How to extract text from PDF and post into Solr

The pdf is a common format for ebooks and other documents. It's a problem to find information quickly in pdf files when you have hundreds of them. This post will teach you how to extract these information and send them to Solr so that you can quickly locate files that contains information you are looking for.

Goto your Solr install directory and start the Server with the command

 
F:\setup\jar\solr-4.2.1\example>java -jar start.jar
 

Post one pdf file is easy:

 
 
F:\tmp>curl "http://localhost:8983/solr/update/extract?literal.id=1&commit=true" -F "myfile=@Solr.pdf"
<?xml version="1.0" encoding="UTF-8"?>
<response>
<lst name="responseHeader"><int name="status">0</int><int name="QTime">2683</int></lst>
</response>
 
 

The /update/extract is our requestHandler , you can find the configuration in \solr-4.2.1\example\solr\collection1\conf\solrconfig.xml.

 
  <!-- Solr Cell Update Request Handler
 
       http://wiki.apache.org/solr/ExtractingRequestHandler 
 
    -->
  <requestHandler name="/update/extract"

### Material provided
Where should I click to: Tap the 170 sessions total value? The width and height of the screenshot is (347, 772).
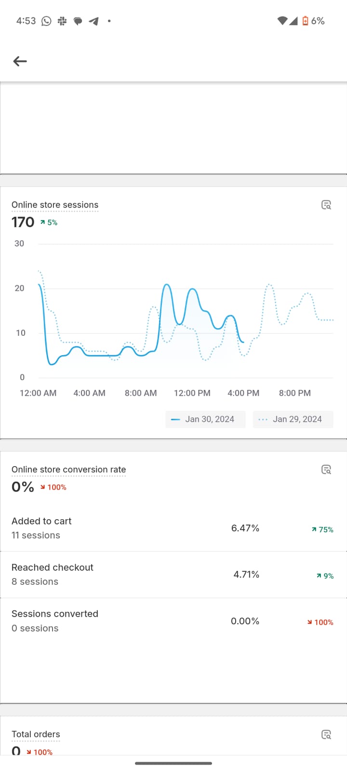click(23, 222)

### The problem
Reproduce the page on posting PDF text to Solr in full, word for word. The data above is unrelated to the page on posting PDF text to Solr.

### The response
How to extract text from PDF and post into Solr

The pdf is a common format for ebooks and other documents. It's a problem to find information quickly in pdf files when you have hundreds of them. This post will teach you how to extract these information and send them to Solr so that you can quickly locate files that contains information you are looking for.

Goto your Solr install directory and start the Server with the command

 
F:\setup\jar\solr-4.2.1\example>java -jar start.jar
 

Post one pdf file is easy:

 
 
F:\tmp>curl "http://localhost:8983/solr/update/extract?literal.id=1&commit=true" -F "myfile=@Solr.pdf"
<?xml version="1.0" encoding="UTF-8"?>
<response>
<lst name="responseHeader"><int name="status">0</int><int name="QTime">2683</int></lst>
</response>
 
 

The /update/extract is our requestHandler , you can find the configuration in \solr-4.2.1\example\solr\collection1\conf\solrconfig.xml.

 
  <!-- Solr Cell Update Request Handler
 
       http://wiki.apache.org/solr/ExtractingRequestHandler 
 
    -->
  <requestHandler name="/update/extract"